When you reply, transcribe every line of the data below exactly.

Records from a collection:
+===+

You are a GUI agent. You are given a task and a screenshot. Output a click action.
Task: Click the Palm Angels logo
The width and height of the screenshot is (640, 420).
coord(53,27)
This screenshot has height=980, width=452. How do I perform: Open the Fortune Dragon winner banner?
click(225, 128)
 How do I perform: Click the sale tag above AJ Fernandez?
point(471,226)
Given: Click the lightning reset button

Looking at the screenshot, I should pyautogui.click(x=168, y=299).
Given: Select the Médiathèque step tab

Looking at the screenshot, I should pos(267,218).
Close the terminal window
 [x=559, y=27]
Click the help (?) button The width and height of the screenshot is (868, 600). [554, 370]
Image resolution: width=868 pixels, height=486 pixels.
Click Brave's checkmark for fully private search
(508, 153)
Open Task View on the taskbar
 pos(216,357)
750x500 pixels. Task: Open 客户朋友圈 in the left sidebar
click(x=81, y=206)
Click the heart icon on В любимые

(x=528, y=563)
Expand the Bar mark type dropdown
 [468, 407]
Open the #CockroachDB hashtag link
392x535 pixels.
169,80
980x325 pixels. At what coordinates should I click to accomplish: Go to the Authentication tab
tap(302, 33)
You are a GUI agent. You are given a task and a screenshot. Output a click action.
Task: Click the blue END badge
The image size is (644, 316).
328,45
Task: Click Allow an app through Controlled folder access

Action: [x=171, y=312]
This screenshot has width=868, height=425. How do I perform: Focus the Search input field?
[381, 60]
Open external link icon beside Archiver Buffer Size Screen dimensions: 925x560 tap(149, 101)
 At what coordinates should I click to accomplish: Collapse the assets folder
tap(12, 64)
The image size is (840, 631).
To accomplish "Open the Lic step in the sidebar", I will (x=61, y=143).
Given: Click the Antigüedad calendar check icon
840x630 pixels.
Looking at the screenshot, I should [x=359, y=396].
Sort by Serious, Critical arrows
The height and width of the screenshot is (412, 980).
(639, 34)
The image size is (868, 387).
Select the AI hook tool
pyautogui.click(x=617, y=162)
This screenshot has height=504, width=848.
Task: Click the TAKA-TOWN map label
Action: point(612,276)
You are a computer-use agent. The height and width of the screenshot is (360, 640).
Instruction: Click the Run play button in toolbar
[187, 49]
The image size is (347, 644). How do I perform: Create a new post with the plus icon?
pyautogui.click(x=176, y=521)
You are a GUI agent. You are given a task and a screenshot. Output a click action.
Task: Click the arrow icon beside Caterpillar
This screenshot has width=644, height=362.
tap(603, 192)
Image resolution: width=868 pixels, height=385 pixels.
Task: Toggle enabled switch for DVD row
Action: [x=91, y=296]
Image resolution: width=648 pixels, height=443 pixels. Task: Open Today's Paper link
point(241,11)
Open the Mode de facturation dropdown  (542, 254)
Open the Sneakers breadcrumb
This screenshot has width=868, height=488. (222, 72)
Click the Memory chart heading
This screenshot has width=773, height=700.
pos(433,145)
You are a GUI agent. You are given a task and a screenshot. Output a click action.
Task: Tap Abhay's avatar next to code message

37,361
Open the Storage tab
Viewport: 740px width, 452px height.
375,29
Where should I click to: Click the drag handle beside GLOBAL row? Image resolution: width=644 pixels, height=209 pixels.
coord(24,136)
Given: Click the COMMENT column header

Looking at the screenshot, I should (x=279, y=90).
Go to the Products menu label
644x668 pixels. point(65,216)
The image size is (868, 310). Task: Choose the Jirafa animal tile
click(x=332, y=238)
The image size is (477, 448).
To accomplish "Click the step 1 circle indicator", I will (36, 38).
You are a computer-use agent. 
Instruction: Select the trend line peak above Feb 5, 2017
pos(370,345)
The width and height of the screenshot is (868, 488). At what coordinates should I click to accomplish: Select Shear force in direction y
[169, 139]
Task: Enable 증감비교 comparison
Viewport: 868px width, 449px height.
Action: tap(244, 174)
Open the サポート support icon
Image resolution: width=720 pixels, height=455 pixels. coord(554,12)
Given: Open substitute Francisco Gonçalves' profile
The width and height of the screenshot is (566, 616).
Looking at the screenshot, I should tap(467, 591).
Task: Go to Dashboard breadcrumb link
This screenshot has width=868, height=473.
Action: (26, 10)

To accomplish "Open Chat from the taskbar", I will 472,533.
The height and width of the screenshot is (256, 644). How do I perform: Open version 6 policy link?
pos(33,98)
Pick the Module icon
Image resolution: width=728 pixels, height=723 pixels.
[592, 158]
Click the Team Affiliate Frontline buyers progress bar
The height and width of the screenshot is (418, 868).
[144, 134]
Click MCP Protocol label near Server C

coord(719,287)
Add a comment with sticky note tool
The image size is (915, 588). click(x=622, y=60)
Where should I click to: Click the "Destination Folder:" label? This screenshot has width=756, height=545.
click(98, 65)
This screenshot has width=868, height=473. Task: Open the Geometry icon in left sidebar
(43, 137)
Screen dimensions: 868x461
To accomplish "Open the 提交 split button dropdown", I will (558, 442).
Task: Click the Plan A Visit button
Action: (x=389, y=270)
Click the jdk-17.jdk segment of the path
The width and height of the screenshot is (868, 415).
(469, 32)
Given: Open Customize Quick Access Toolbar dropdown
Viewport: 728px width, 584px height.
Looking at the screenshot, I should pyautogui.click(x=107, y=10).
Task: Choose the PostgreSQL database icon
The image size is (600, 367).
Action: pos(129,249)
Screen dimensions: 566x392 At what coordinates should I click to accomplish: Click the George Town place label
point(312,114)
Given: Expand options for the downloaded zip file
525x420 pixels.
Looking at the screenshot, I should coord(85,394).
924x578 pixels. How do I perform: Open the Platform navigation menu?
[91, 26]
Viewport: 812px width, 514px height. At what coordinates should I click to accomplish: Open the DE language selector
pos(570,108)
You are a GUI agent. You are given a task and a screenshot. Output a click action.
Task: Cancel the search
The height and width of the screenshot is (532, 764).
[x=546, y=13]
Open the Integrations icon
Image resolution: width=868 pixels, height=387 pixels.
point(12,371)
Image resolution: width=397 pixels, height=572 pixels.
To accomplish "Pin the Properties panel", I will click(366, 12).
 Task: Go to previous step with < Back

+===+

### [Worked solution]
You are a GUI agent. You are given a task and a screenshot. Output a click action.
Task: Click the Palm Angels logo
The width and height of the screenshot is (640, 420).
coord(53,27)
This screenshot has height=980, width=452. How do I perform: Open the Fortune Dragon winner banner?
click(225, 128)
 How do I perform: Click the sale tag above AJ Fernandez?
point(471,226)
Given: Click the lightning reset button

Looking at the screenshot, I should pyautogui.click(x=168, y=299).
Given: Select the Médiathèque step tab

Looking at the screenshot, I should pos(267,218).
Close the terminal window
 [x=559, y=27]
Click the help (?) button The width and height of the screenshot is (868, 600). [554, 370]
Image resolution: width=868 pixels, height=486 pixels.
Click Brave's checkmark for fully private search
(508, 153)
Open Task View on the taskbar
 pos(216,357)
750x500 pixels. Task: Open 客户朋友圈 in the left sidebar
click(x=81, y=206)
Click the heart icon on В любимые

(x=528, y=563)
Expand the Bar mark type dropdown
 [468, 407]
Open the #CockroachDB hashtag link
392x535 pixels.
169,80
980x325 pixels. At what coordinates should I click to accomplish: Go to the Authentication tab
tap(302, 33)
You are a GUI agent. You are given a task and a screenshot. Output a click action.
Task: Click the blue END badge
The image size is (644, 316).
328,45
Task: Click Allow an app through Controlled folder access

Action: [x=171, y=312]
This screenshot has width=868, height=425. How do I perform: Focus the Search input field?
[381, 60]
Open external link icon beside Archiver Buffer Size Screen dimensions: 925x560 tap(149, 101)
 At what coordinates should I click to accomplish: Collapse the assets folder
tap(12, 64)
The image size is (840, 631).
To accomplish "Open the Lic step in the sidebar", I will (x=61, y=143).
Given: Click the Antigüedad calendar check icon
840x630 pixels.
Looking at the screenshot, I should [x=359, y=396].
Sort by Serious, Critical arrows
The height and width of the screenshot is (412, 980).
(639, 34)
The image size is (868, 387).
Select the AI hook tool
pyautogui.click(x=617, y=162)
This screenshot has height=504, width=848.
Task: Click the TAKA-TOWN map label
Action: point(612,276)
You are a computer-use agent. The height and width of the screenshot is (360, 640).
Instruction: Click the Run play button in toolbar
[187, 49]
The image size is (347, 644). How do I perform: Create a new post with the plus icon?
pyautogui.click(x=176, y=521)
You are a GUI agent. You are given a task and a screenshot. Output a click action.
Task: Click the arrow icon beside Caterpillar
This screenshot has width=644, height=362.
tap(603, 192)
Image resolution: width=868 pixels, height=385 pixels.
Task: Toggle enabled switch for DVD row
Action: [x=91, y=296]
Image resolution: width=648 pixels, height=443 pixels. Task: Open Today's Paper link
point(241,11)
Open the Mode de facturation dropdown  (542, 254)
Open the Sneakers breadcrumb
This screenshot has width=868, height=488. (222, 72)
Click the Memory chart heading
This screenshot has width=773, height=700.
pos(433,145)
You are a GUI agent. You are given a task and a screenshot. Output a click action.
Task: Tap Abhay's avatar next to code message

37,361
Open the Storage tab
Viewport: 740px width, 452px height.
375,29
Where should I click to: Click the drag handle beside GLOBAL row? Image resolution: width=644 pixels, height=209 pixels.
coord(24,136)
Given: Click the COMMENT column header

Looking at the screenshot, I should (x=279, y=90).
Go to the Products menu label
644x668 pixels. point(65,216)
The image size is (868, 310). Task: Choose the Jirafa animal tile
click(x=332, y=238)
The image size is (477, 448).
To accomplish "Click the step 1 circle indicator", I will (36, 38).
You are a computer-use agent. 
Instruction: Select the trend line peak above Feb 5, 2017
pos(370,345)
The width and height of the screenshot is (868, 488). At what coordinates should I click to accomplish: Select Shear force in direction y
[169, 139]
Task: Enable 증감비교 comparison
Viewport: 868px width, 449px height.
Action: tap(244, 174)
Open the サポート support icon
Image resolution: width=720 pixels, height=455 pixels. coord(554,12)
Given: Open substitute Francisco Gonçalves' profile
The width and height of the screenshot is (566, 616).
Looking at the screenshot, I should tap(467, 591).
Task: Go to Dashboard breadcrumb link
This screenshot has width=868, height=473.
Action: (26, 10)

To accomplish "Open Chat from the taskbar", I will 472,533.
The height and width of the screenshot is (256, 644). How do I perform: Open version 6 policy link?
pos(33,98)
Pick the Module icon
Image resolution: width=728 pixels, height=723 pixels.
[592, 158]
Click the Team Affiliate Frontline buyers progress bar
The height and width of the screenshot is (418, 868).
[144, 134]
Click MCP Protocol label near Server C

coord(719,287)
Add a comment with sticky note tool
The image size is (915, 588). click(x=622, y=60)
Where should I click to: Click the "Destination Folder:" label? This screenshot has width=756, height=545.
click(98, 65)
This screenshot has width=868, height=473. Task: Open the Geometry icon in left sidebar
(43, 137)
Screen dimensions: 868x461
To accomplish "Open the 提交 split button dropdown", I will (558, 442).
Task: Click the Plan A Visit button
Action: (x=389, y=270)
Click the jdk-17.jdk segment of the path
The width and height of the screenshot is (868, 415).
(469, 32)
Given: Open Customize Quick Access Toolbar dropdown
Viewport: 728px width, 584px height.
Looking at the screenshot, I should pyautogui.click(x=107, y=10).
Task: Choose the PostgreSQL database icon
The image size is (600, 367).
Action: pos(129,249)
Screen dimensions: 566x392 At what coordinates should I click to accomplish: Click the George Town place label
point(312,114)
Given: Expand options for the downloaded zip file
525x420 pixels.
Looking at the screenshot, I should coord(85,394).
924x578 pixels. How do I perform: Open the Platform navigation menu?
[91, 26]
Viewport: 812px width, 514px height. At what coordinates should I click to accomplish: Open the DE language selector
pos(570,108)
You are a GUI agent. You are given a task and a screenshot. Output a click action.
Task: Cancel the search
The height and width of the screenshot is (532, 764).
[x=546, y=13]
Open the Integrations icon
Image resolution: width=868 pixels, height=387 pixels.
point(12,371)
Image resolution: width=397 pixels, height=572 pixels.
To accomplish "Pin the Properties panel", I will click(366, 12).
 Task: Go to previous step with < Back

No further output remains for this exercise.